*Texte fourni*
------
Catherine Safonoff, réinventer l'île

résumé

Anne Pitteloud propose une critique approfondie de l’œuvre très intime et pourtant pudique de Catherine Safonoff. Une œuvre jouant constamment entre autobiographie et fiction et dont les différents livres sont envisagés comme un réseau d’îlots qui, ensemble, forment un tout signifiant.  Les nombreuses citations de l’œuvre permettent au lecteur de retrouver le plaisir éprouvé à la lecture des textes de Safonoff et d’être ramené avec force à lui-même, car ce qu’écrit Safonoff est si précis qu’il ne peut qu’être universel.   

La critique est suivie d’un entretien entre ces deux femmes de lettres, une immersion dans le jardin secret de l’auteur. 

C’est le premier ouvrage critique entièrement consacré à l’œuvre de Catherine Safonoff.
------
*Matériel affiché*
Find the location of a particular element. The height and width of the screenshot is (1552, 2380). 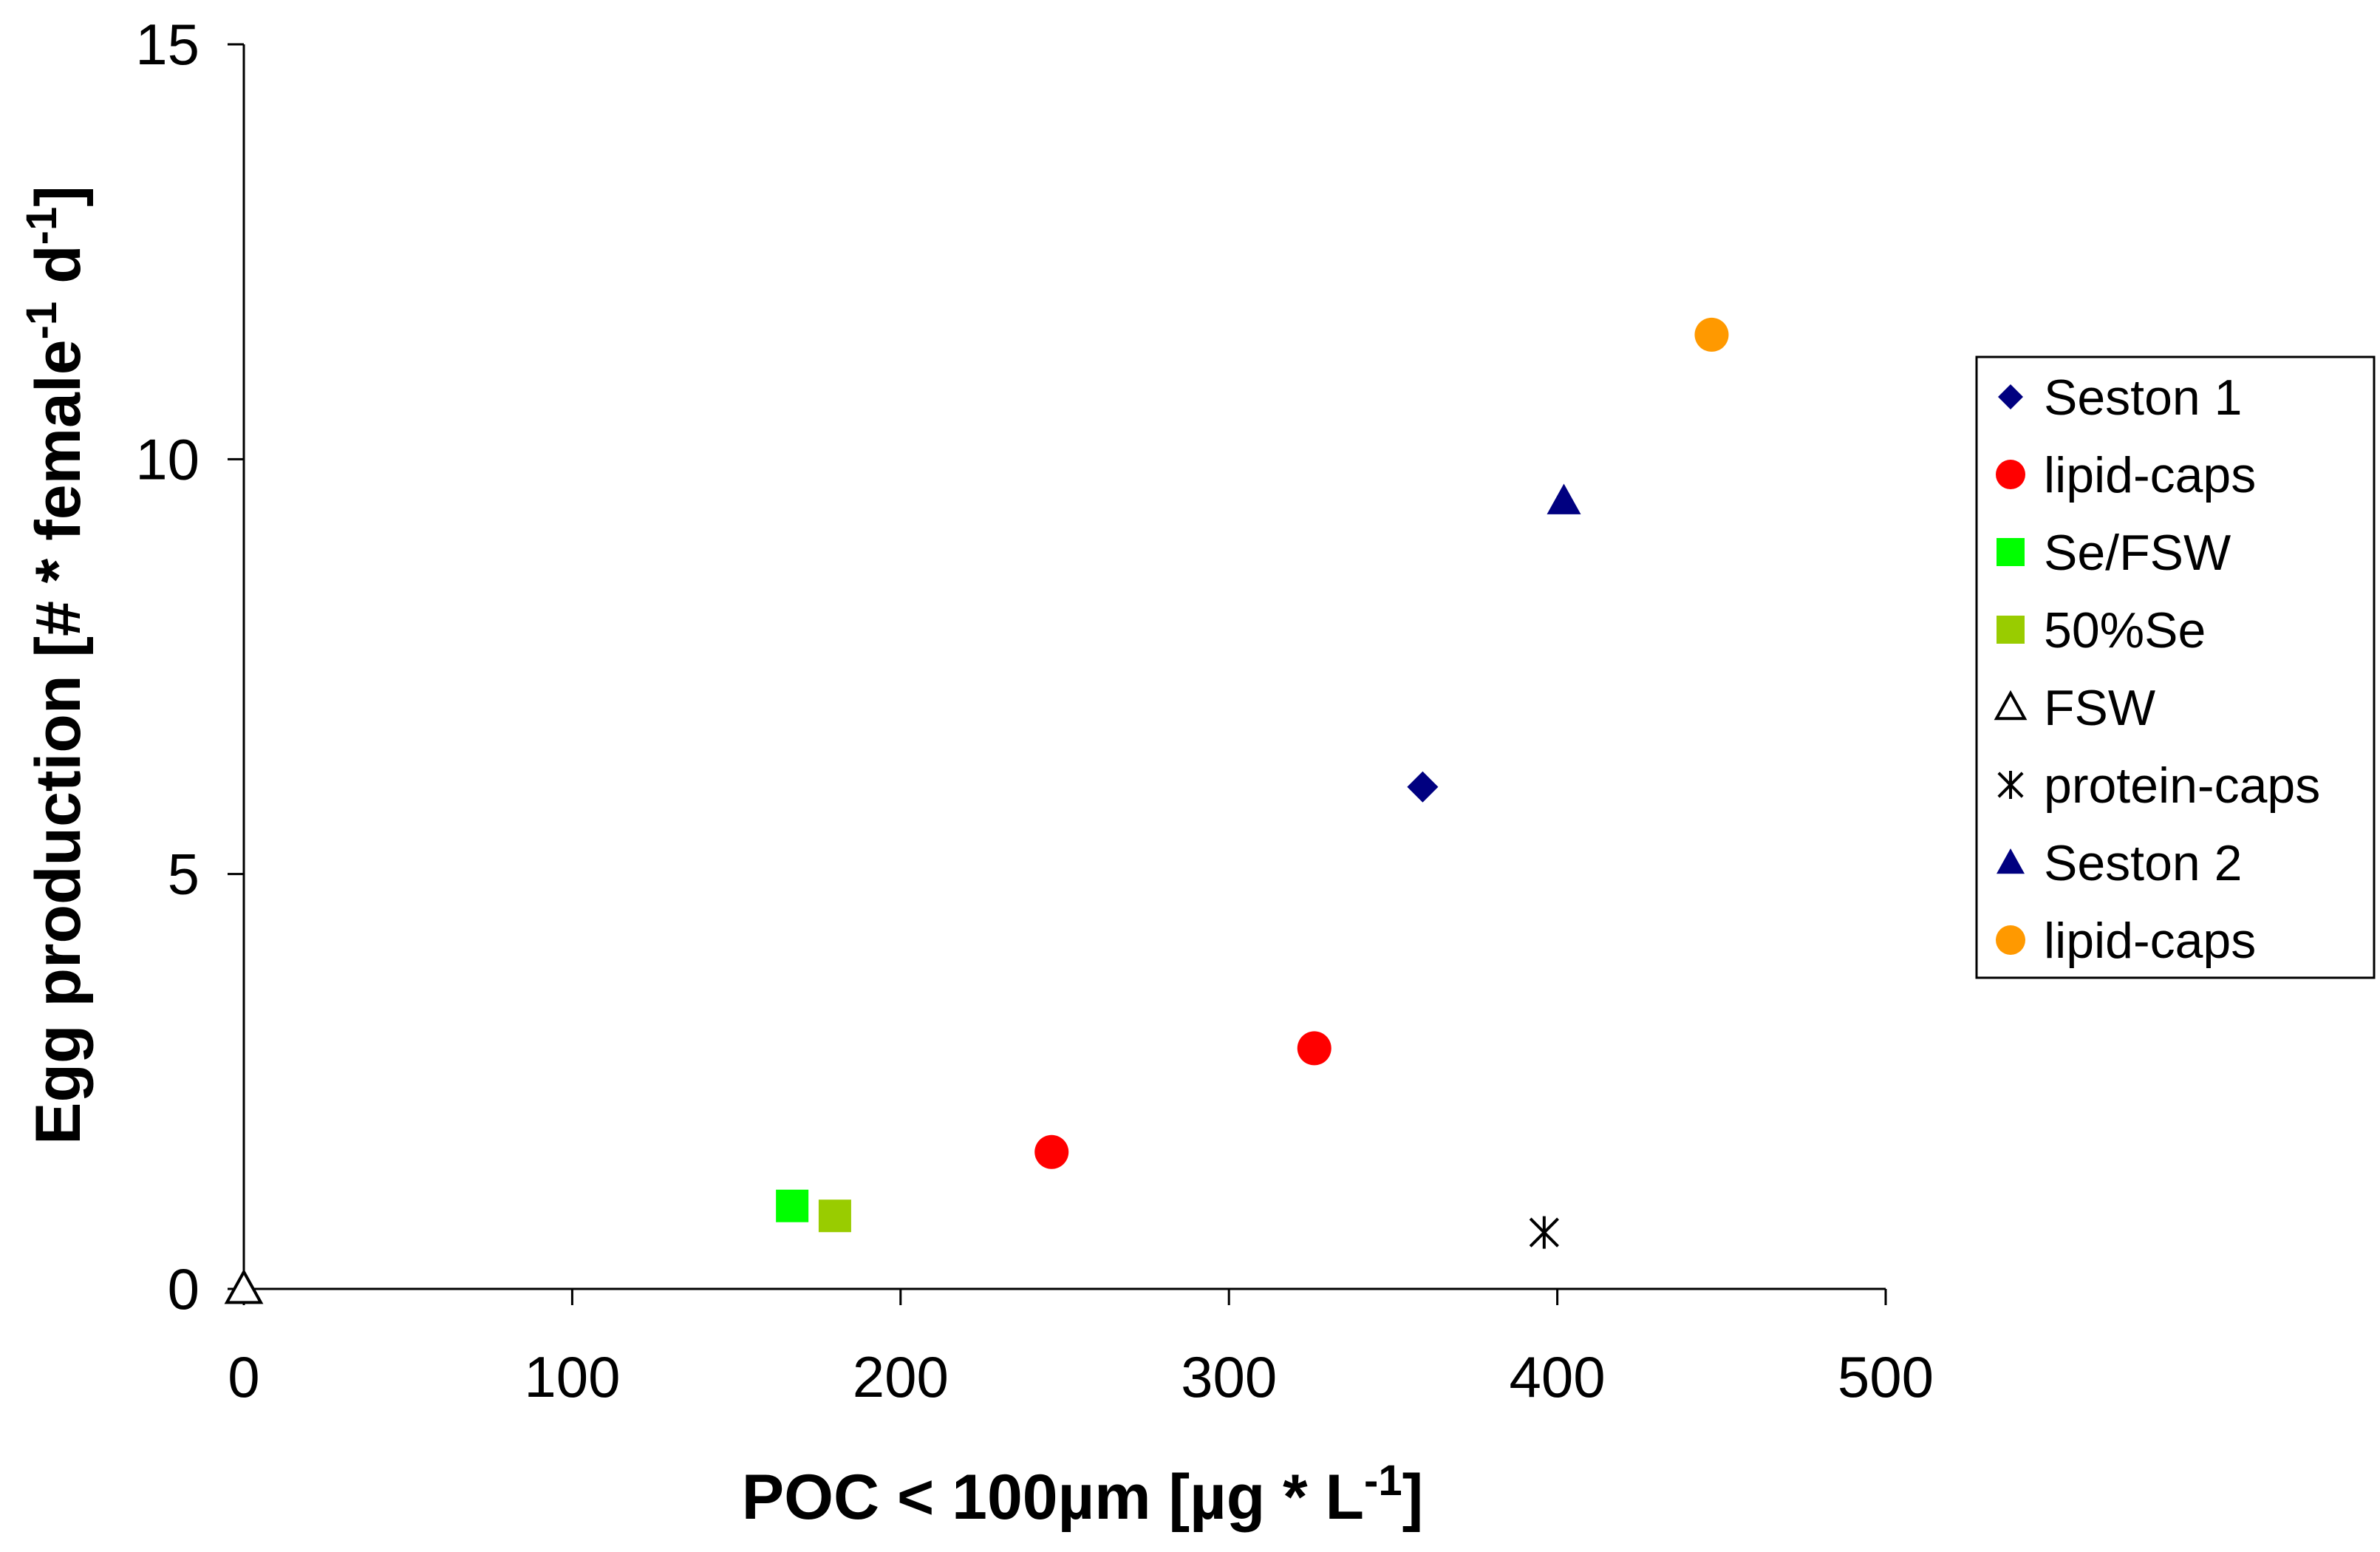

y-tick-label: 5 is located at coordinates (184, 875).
------
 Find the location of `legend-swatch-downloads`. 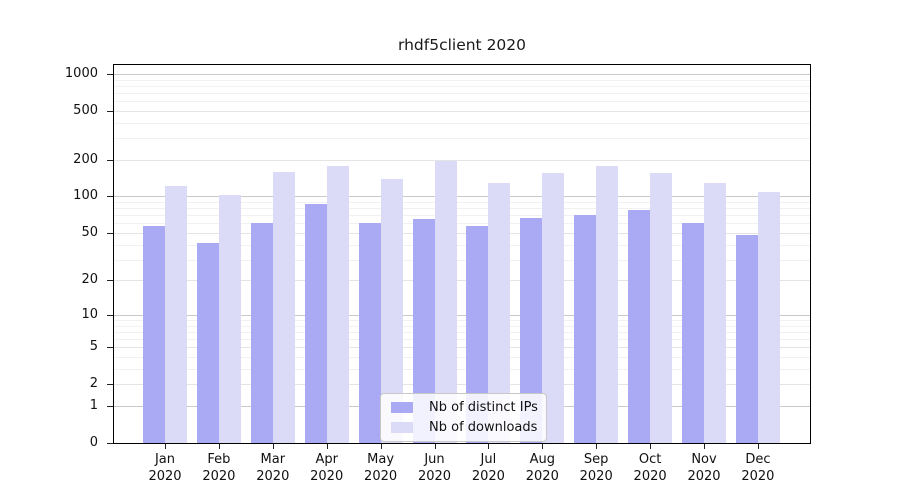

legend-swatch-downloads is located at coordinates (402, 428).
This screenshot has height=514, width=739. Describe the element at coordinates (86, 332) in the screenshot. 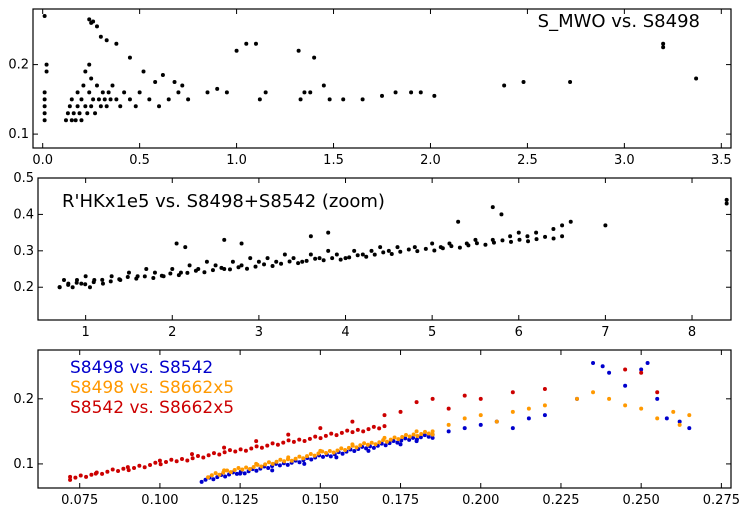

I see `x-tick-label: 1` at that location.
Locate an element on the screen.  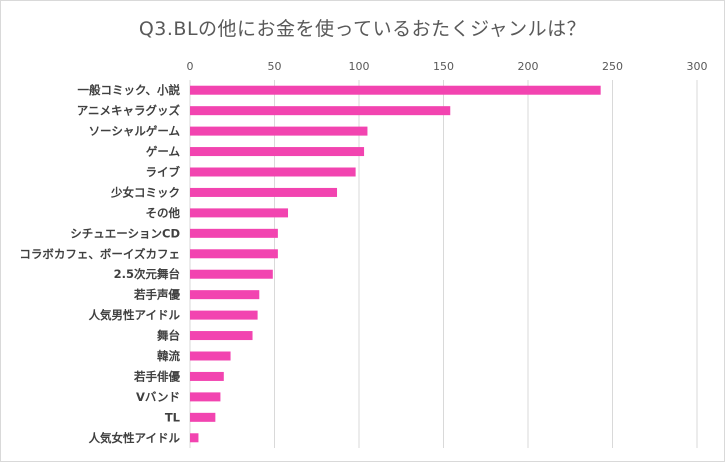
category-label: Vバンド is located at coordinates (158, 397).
------
*Énoncé*
Reprenez mot pour mot le passage du texte sur Catherine Safonoff, de « La critique est » à « l’œuvre de Catherine Safonoff. ».

*Exercice corrigé*
La critique est suivie d’un entretien entre ces deux femmes de lettres, une immersion dans le jardin secret de l’auteur. 

C’est le premier ouvrage critique entièrement consacré à l’œuvre de Catherine Safonoff.